Bruce was awesome, teacher Ip was awesome, and fight choreographer Yuen Woo-ping is awesome. And Michelle Yeoh (“Crouching Tiger, Hidden Dragon”) is awesome. Is “Master Z” awesome? It is less than awesome. But not bad.
What You Get
You get a fair amount of bang for your kung fu buck: decent Fu-fights, the classic scenes of the chopsocky genre, wherein, inevitably, large crowds of Hawaiian shirt-clad men run into either a brothel or a restaurant and proceed to gesticulate wildly with kung fu territorial threat/dominance displays, and then one quietly heroic man of greater alpha dominance (who would always prefer to be left alone) runs amok among them and dominates them.At the outset, Cheung Tin-chi, who got his hubristic behind handed to him by Master Ip Man, has decided to pack up his ego, run a grocery store, and quietly take care of his kid. His wooden Wing Chun practice dummy starts gathering dust.
But one day, while minding his own business, he comes across a good deed to do: Two women—Nana (Chrissie Chau) and Julia (Liu Yan)—are being smacked around by a slick, ponytailed, suit-wearing drug dealer (Kevin Cheng) named Kit. Cheung Tin-chi prevents this smacking around and, instead, smacks around some Hawaiian shirt-clad men.
This, however, immediately changes the local perception of Cheung Tin-chi from harmless storeowner to someone you clearly do not want to mess with.
Slick ponytailed gangster man retaliates and saves face by burning down our hero’s grocery store.
Mr. Ponytail is very concerned with his rep; he’s got a chip on his shoulder about being a small fry compared to his classier sister Kwan (Michelle Yeoh), who heads up the local triad gang but wants to stop being a bad person and go straight. But little brother Kit thinks the triads should be expanding their territory and get into drug dealing.
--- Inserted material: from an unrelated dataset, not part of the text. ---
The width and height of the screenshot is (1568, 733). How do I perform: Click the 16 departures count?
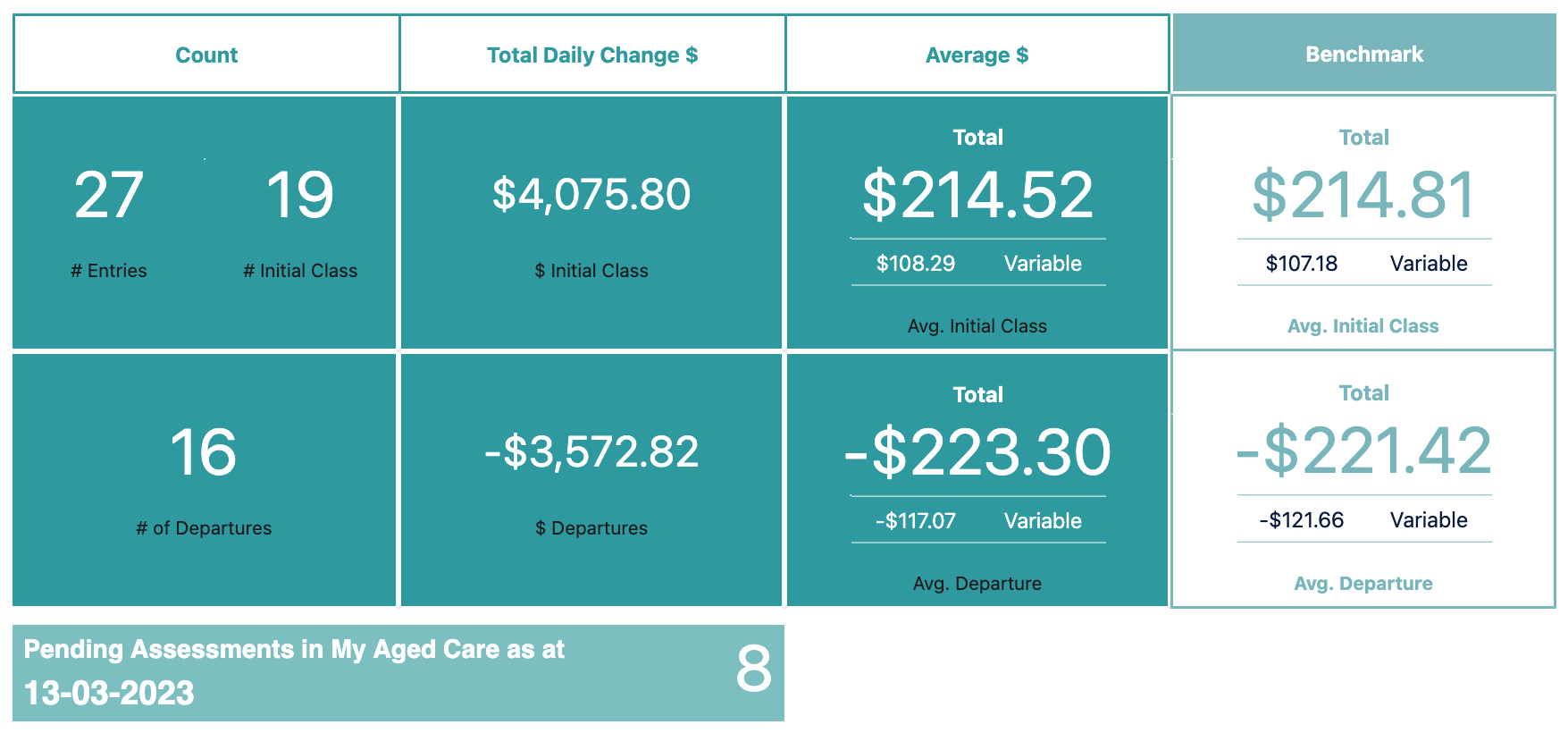(x=204, y=451)
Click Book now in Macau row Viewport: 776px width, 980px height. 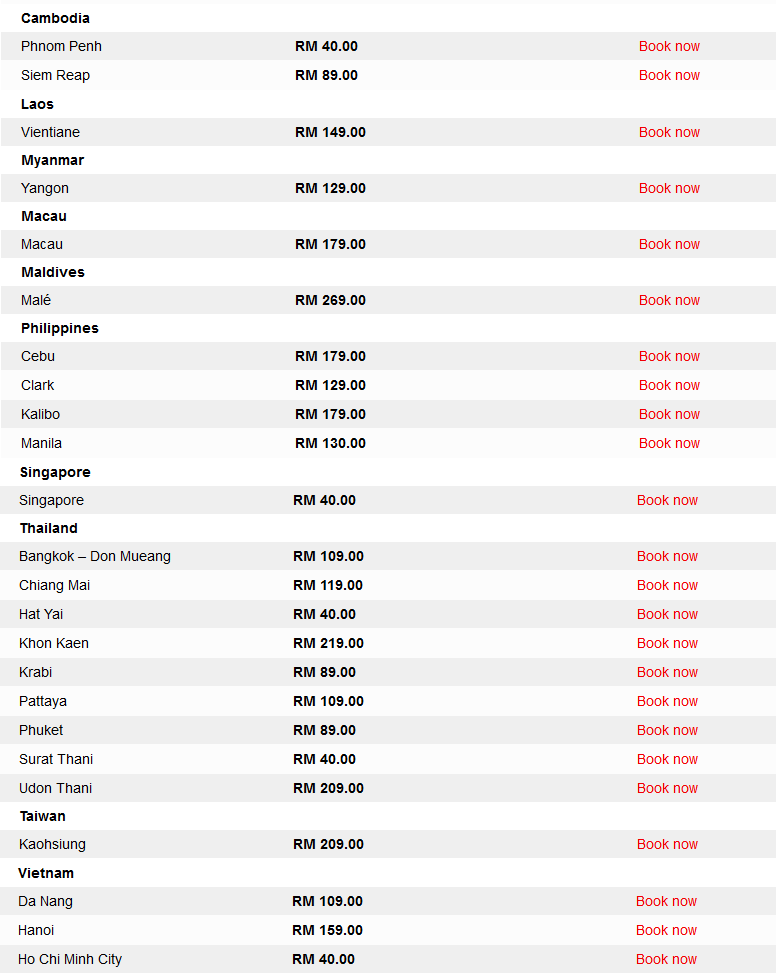point(669,244)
Then Cheung Tin-chi runs into Julia again after Kit burns down his store.
She offers Cheung Tin-chi and his young son, Fung, a roof over their heads, living with her brother Fu (Xing Yu), who’s a bar owner and not so shabby in the kung fu department himself.
What will happen? Will the single Julia and single-dad Tin-chi find love? Will bad sister Kwan become a good person? Will stupid little brother Kit get smacked around some more because he’s so annoying? Will the massive American businessman and heroin magnate Owen Davidson (former World Wrestling Entertainment Inc. star Dave Bautista) also get a much-needed smackdown?
“Master Z: The Ip Man Legacy” is heavy on the chopsocky, including some very delicious nuanced chopsocky wherein the offering of a glass of whiskey turns into a mini-fight/sparring session between Kwan and Cheung Tin-chi. She pours him a drink and whisks it across the table too fast, only to have him kick it precisely back to her, and they proceed to roll it around the table in a sort of display of tai chi push-hands, without spilling a drop. Engrossing stuff.
It’s quite good fun, although, instead of subtitles, I would have preferred the usual Chinese-to-English dubbing and the incredibly bad voice-acting that accompanies it, which usually provides an unintentional comedic soundtrack of its own.
The only thing that’s really bad here is the ridiculously small role given to the magnificent Muay Thai practitioner Tony Jaa of the “Ong Bak” series. That and the fact that this is now seven films about Ip Man. As one fan commented on social media: “What’s next, ”Ip Man Rising“ with Ronda Rousey and a guest appearance by The Rock?”